- **SOURCE MATERIAL**:
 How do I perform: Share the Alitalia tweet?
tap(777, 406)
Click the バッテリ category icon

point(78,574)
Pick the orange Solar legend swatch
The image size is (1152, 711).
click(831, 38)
...
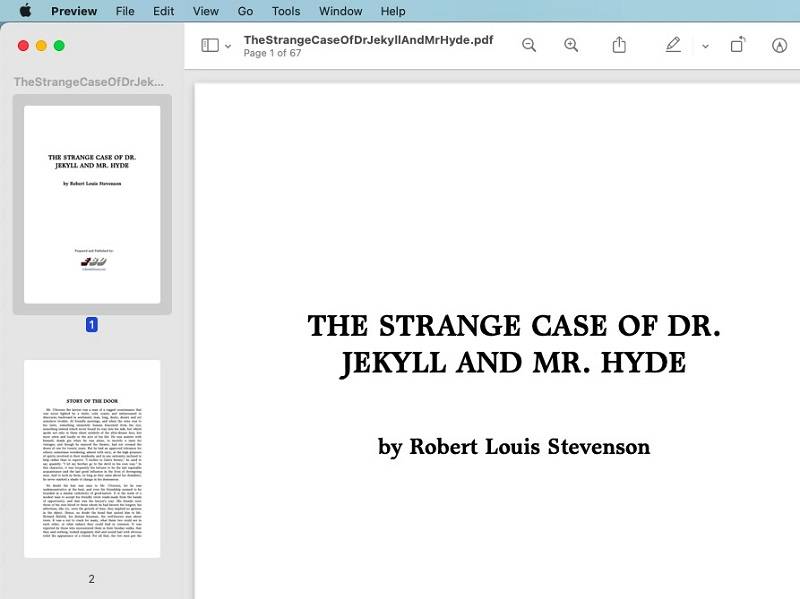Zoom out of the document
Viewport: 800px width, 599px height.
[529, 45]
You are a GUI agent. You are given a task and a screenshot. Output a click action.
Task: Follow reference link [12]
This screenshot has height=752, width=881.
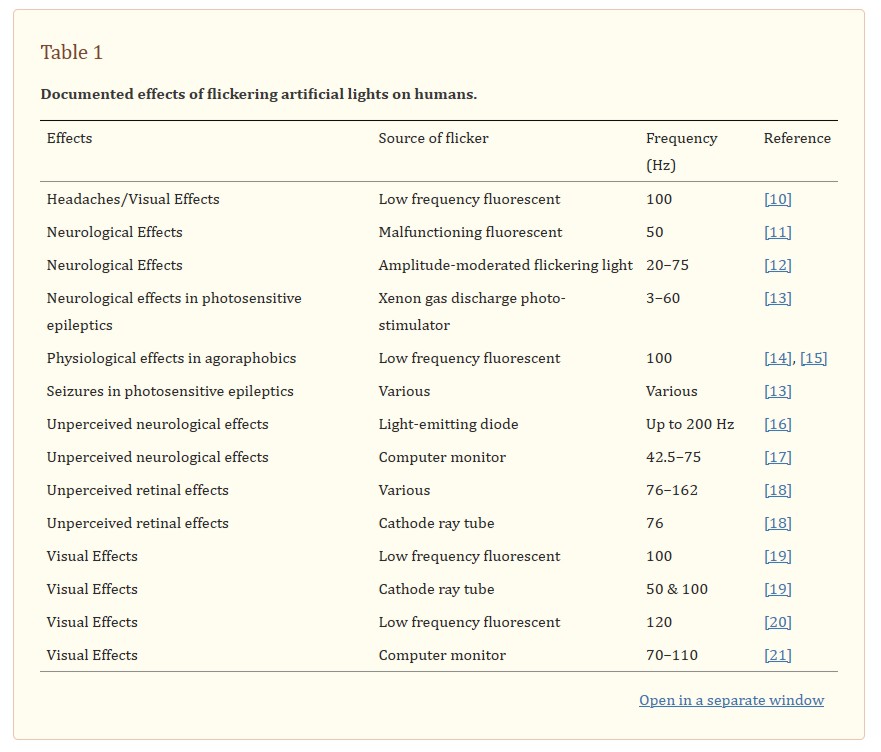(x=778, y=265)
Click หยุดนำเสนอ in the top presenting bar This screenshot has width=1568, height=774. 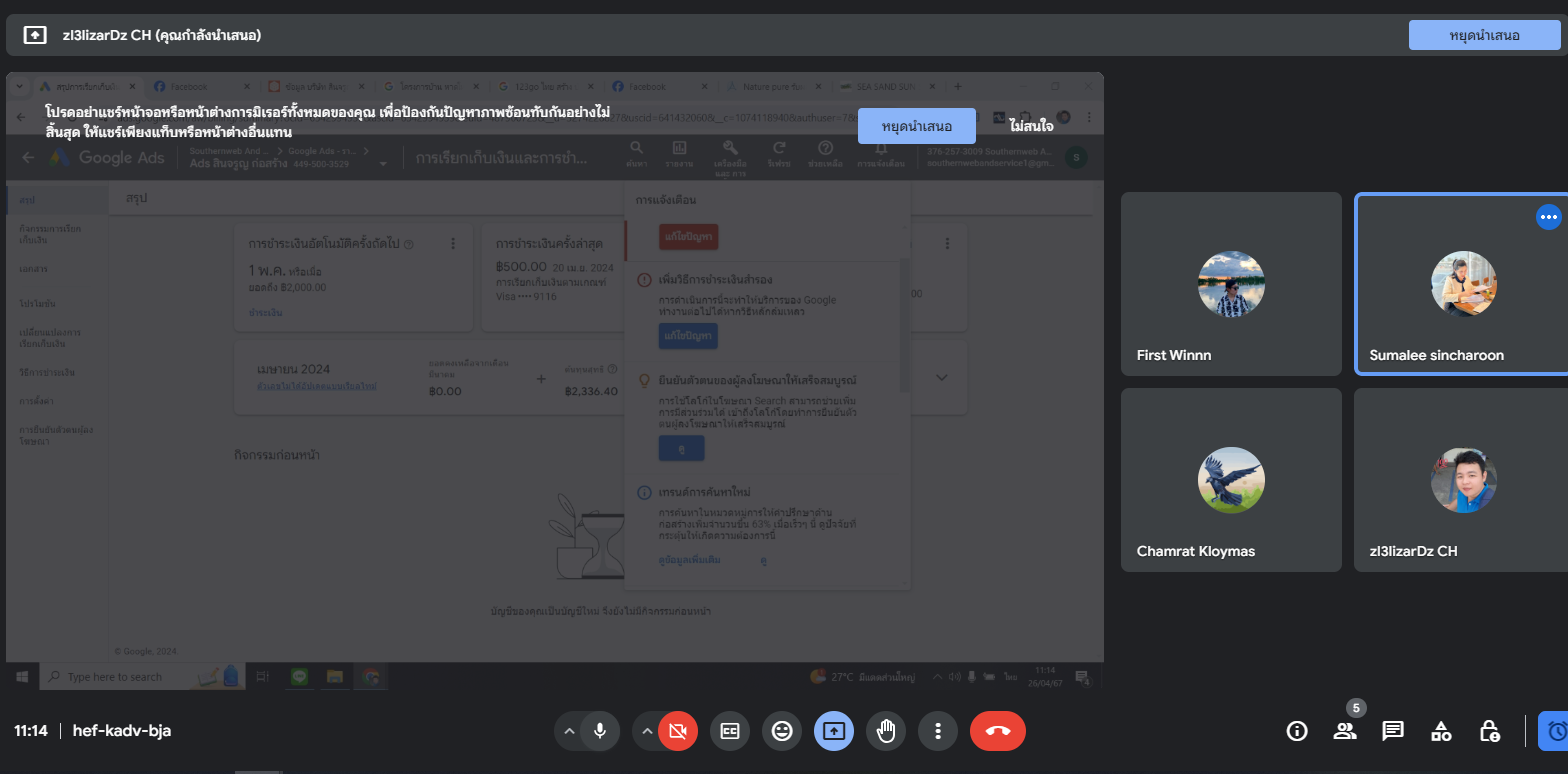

- **TASK STATEMENT**:
Out of the records above, set down only the lines from the one that contains "This screenshot has height=752, width=881." through the one that contains "Click หยุดนำเสนอ in", unchanged and without the pictures.

- **TASK ANSWER**:
This screenshot has height=752, width=881.
(x=778, y=265)
Click หยุดนำเสนอ in the top presenting bar This screenshot has width=1568, height=774. 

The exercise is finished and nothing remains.